CHALLENGES
A. From the liver sausage ball thread, reproduce word for word the passage starting with "By the way, we" and going on through "soil turns black.".
B. In the liver sausage ball thread, what is the ball or loaf rolled in after the ingredients are mixed?

PROVIDED TEXT
◇ ◇ ◇ ◇ ◇
# Liver Sausage Ball



## Constance (Aug 13, 2006)

I used to make this a lot. I'd kinda forgotten about it until I was looking through my recipes today. 

Liver Sausage Ball

1/2 lb. liver sausage
1/4 cup mayonnaise
1 tbl dill pickle juice, slightly sweetened
1 tsp worcestershire sauce
1/4 tsp garlic salt
1 8oz pkg cream cheese
1/4 tsp grated onion (?)
1 small jar pimentoes, drained
cheddar cheese, grated
dill pickles
assorted crackers

Mix everything together except last 3 ingredients. Shape into ball or loaf and roll in grated cheddar cheese. Serve with tiny dill pickles and assorted crackers. 

I'm not sure about that amount on the grated onion...I may have made a typing error when I posted it to my recipe files. You can add it to taste, or just use onion powder, which is what I'll probably do when I make this again.


----------



## kadesma (Aug 13, 2006)

_Connie,_
_looks yummy. I love liver sausage. I look forward to giving this a try and the onion you mention seems to be the right amount for me _
_Thanks Connie._

_kadesma _


----------



## Bangbang (Aug 13, 2006)

Sounds good. I love smoked liver sausage. I ate it almost every day when I was a kid. White bread,mustard and a slice of onion. Yummy


----------



## Constance (Aug 13, 2006)

There is a little German farming community up the road a bit, in Albiers, that has a wonderful butcher shop. My husband and his buddies take venison there to have salami made, and he always brings home some of their liver sausage. It's the best I've ever had. They also make great bacon, and fantastic frankfurters. 
By the way, we have a LOT of little German farming communities up the road. About 75 miles north of here, the land flattens out and the soil turns black.


----------



## lindatooo (Aug 14, 2006)

Boy did you ever push my button!  Thanks!

2 in Otr


----------
◇ ◇ ◇ ◇ ◇
EXTRACTED INFORMATION
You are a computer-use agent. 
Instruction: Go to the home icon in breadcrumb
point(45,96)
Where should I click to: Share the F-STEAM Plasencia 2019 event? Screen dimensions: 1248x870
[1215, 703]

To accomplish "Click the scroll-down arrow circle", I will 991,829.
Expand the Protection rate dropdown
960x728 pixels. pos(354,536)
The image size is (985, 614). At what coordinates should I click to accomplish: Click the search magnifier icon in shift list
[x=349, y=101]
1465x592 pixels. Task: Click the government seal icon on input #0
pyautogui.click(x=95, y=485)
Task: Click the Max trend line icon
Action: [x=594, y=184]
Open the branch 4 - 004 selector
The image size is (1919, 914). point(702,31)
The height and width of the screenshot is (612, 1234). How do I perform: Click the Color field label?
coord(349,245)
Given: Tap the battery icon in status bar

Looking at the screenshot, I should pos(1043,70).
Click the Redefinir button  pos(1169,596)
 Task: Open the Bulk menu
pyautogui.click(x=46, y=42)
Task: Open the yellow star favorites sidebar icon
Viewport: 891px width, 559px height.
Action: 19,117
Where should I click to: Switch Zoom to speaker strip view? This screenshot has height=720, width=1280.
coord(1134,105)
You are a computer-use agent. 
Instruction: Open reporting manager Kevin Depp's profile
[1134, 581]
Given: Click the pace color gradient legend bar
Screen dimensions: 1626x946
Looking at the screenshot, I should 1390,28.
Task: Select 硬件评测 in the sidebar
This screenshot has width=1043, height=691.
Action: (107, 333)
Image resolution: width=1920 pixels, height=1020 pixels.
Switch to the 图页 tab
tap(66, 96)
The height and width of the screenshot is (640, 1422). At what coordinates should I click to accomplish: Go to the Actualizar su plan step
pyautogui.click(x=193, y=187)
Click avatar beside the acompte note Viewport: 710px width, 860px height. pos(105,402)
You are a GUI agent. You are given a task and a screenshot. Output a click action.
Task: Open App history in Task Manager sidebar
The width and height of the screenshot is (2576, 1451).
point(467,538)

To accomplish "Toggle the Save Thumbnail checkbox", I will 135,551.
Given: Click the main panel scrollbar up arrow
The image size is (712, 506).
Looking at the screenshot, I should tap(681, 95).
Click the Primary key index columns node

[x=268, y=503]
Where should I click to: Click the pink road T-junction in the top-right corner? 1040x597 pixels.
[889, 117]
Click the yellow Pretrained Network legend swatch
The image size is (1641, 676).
◇ ◇ ◇ ◇ ◇
LIST OF SOLUTIONS
A.
By the way, we have a LOT of little German farming communities up the road. About 75 miles north of here, the land flattens out and the soil turns black.

B. Grated cheddar cheese.